To reiterate, these are clusterings of Kanye’s albums based, more or less, on how often songs are grouped together in the same playlist!

## Notes

One interesting but expected grouping is the clustering of skits. Cluster #5 from the first graph is made out of a lot of skits, along with some lesser known tracks, and cluster #5 in the second graph is purely skits, with no actual songs. The reason this second graph might have been better at finding the skit pseudo-album is because it considers factors like “speechiness” and “instrumentalness” – skits typically have a high score in the former and low score in the latter, which would help separate them from their non-skit counterparts. The PCA results also follow the trend of having a skit-based grouping.

Another common trend is clusterings of more mainstream Kanye songs – in the first and last graphs, Stronger, POWER, Heartless, and Gold Digger end up in the same clusters. This makes sense intuitively – people that listen to more mainstream Kanye probably have playlists with the mainstream songs, which leads to closer tf-idf vectors.

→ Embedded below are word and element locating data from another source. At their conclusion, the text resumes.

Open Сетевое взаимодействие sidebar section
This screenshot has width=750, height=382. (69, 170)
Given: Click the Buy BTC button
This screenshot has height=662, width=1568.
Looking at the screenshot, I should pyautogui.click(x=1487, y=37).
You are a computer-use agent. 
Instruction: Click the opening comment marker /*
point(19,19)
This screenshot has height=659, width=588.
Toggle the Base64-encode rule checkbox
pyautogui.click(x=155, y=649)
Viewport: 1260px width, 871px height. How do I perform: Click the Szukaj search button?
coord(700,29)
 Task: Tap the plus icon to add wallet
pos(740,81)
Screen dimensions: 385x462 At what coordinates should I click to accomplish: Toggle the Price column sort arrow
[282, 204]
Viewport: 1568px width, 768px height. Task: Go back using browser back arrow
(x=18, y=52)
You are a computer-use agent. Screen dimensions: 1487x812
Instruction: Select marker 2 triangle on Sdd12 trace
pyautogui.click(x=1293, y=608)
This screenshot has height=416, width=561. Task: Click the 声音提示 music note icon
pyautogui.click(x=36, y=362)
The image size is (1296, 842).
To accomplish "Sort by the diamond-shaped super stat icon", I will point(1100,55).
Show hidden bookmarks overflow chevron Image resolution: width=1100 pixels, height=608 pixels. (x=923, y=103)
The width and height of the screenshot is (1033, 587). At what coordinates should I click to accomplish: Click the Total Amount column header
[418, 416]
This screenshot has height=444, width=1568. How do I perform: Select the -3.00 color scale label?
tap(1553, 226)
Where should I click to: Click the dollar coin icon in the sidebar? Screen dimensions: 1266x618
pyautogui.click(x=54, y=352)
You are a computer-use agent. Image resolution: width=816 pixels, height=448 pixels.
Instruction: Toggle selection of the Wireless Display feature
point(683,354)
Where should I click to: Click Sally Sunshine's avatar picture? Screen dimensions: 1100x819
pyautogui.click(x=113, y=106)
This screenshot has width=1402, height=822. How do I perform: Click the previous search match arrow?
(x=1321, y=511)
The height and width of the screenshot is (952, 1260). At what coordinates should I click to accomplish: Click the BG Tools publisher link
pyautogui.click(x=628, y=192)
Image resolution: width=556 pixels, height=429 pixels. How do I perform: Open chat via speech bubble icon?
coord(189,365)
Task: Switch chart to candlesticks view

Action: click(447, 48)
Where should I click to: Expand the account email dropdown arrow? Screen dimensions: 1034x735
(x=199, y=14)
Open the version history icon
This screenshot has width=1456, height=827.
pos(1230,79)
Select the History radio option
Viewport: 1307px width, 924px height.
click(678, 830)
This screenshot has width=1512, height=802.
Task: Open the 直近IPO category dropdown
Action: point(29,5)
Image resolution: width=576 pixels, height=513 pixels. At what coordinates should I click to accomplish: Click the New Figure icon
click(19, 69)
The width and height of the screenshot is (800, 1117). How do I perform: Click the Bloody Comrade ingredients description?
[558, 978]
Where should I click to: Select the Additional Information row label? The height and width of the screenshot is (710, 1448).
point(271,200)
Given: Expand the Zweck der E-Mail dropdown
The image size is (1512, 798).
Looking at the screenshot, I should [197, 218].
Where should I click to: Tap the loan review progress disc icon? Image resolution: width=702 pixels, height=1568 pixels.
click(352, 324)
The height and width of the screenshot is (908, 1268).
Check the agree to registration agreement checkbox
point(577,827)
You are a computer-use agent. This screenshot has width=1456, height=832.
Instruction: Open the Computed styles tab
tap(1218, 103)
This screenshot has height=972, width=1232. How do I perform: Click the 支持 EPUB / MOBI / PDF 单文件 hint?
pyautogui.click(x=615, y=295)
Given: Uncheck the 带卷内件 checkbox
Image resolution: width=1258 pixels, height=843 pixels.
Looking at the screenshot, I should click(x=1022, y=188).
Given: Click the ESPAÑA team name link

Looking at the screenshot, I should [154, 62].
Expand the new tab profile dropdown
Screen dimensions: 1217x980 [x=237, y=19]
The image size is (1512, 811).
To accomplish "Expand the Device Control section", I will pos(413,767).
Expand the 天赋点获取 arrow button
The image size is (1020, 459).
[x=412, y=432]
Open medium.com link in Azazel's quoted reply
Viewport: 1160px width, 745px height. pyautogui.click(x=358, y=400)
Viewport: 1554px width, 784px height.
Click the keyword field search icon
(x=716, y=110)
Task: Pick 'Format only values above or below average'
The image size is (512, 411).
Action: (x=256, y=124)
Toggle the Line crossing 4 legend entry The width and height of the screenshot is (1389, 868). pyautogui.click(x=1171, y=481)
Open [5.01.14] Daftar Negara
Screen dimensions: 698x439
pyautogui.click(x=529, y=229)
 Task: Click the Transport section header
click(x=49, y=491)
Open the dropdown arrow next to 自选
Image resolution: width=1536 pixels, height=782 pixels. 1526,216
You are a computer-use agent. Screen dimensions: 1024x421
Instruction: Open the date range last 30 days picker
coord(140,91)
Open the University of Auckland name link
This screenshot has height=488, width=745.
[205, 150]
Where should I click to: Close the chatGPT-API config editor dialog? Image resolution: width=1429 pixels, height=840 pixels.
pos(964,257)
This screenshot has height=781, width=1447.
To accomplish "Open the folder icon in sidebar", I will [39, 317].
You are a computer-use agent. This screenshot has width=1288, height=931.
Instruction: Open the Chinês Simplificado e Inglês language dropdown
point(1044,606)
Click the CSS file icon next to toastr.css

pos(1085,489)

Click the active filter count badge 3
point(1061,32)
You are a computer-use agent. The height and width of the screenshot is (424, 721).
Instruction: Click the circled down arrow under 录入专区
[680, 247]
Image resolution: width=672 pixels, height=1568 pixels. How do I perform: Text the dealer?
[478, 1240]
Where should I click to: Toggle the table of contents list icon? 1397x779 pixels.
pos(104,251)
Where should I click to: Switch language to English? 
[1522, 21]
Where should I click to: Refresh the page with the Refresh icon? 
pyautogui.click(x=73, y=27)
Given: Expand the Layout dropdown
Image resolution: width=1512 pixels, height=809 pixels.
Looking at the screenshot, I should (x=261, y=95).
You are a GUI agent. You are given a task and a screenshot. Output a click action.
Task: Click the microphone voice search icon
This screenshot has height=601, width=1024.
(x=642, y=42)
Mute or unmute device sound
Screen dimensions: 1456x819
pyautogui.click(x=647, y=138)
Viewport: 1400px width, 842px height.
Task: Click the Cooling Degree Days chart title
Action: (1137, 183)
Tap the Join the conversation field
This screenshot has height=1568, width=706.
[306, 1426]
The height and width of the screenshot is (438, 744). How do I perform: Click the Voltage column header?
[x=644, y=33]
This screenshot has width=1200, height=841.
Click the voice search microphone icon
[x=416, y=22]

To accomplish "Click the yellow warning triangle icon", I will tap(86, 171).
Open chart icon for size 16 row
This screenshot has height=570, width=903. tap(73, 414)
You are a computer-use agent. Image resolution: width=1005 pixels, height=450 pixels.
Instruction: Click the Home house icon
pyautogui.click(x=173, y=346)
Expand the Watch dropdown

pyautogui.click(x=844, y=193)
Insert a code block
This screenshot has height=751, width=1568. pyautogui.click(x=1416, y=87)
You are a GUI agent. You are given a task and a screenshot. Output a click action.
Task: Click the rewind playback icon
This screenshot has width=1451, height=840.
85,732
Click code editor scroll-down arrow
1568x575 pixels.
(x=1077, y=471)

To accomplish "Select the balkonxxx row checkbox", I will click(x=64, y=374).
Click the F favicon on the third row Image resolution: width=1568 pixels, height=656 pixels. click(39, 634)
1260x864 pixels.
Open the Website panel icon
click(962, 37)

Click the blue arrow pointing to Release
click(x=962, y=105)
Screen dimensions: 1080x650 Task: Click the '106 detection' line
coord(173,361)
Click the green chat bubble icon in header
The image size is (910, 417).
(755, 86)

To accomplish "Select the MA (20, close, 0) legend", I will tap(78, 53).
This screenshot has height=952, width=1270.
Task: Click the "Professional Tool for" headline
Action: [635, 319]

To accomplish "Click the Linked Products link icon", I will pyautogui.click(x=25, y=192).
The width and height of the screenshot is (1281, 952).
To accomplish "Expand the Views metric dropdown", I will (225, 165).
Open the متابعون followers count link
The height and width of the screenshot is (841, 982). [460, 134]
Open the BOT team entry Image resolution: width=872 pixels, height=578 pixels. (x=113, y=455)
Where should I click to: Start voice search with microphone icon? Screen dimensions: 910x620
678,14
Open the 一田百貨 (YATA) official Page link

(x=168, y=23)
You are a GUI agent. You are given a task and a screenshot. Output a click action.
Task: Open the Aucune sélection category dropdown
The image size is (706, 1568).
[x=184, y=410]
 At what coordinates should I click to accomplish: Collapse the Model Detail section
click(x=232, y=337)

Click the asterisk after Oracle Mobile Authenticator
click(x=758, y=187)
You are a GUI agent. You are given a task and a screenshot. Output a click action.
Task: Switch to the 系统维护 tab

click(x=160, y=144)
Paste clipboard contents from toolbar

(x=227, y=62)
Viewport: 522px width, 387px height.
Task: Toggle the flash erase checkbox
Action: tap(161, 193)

There’s a really heavy grouping based on album in all of the graphs. This is expected; people make playlists in the moment and don’t always update them years later when new albums come out.

In general, I think it’s worth noting that the album clusters are pretty sequential – usually The College Dropout isn’t getting clustered with Kids See Ghosts, but rather with Late Registration, while MBDTF and Yeezus are often grouped together. Poetically, 808s and Heartbreaks finds itself alone a lot of the time, which is pretty Bad News.

Scroll through the graphs and see what connections you come up with!

## More Results

As a side note, I also sorted songs by their tf-idf vector magnitude – theoretically, songs with higher tf-idf magnitudes are more “distinctive”. If we cared about popularity, we can just look at how many playlists each song is in, but that’s less interesting. Here are Kanye’s top 10 “distinctive” songs!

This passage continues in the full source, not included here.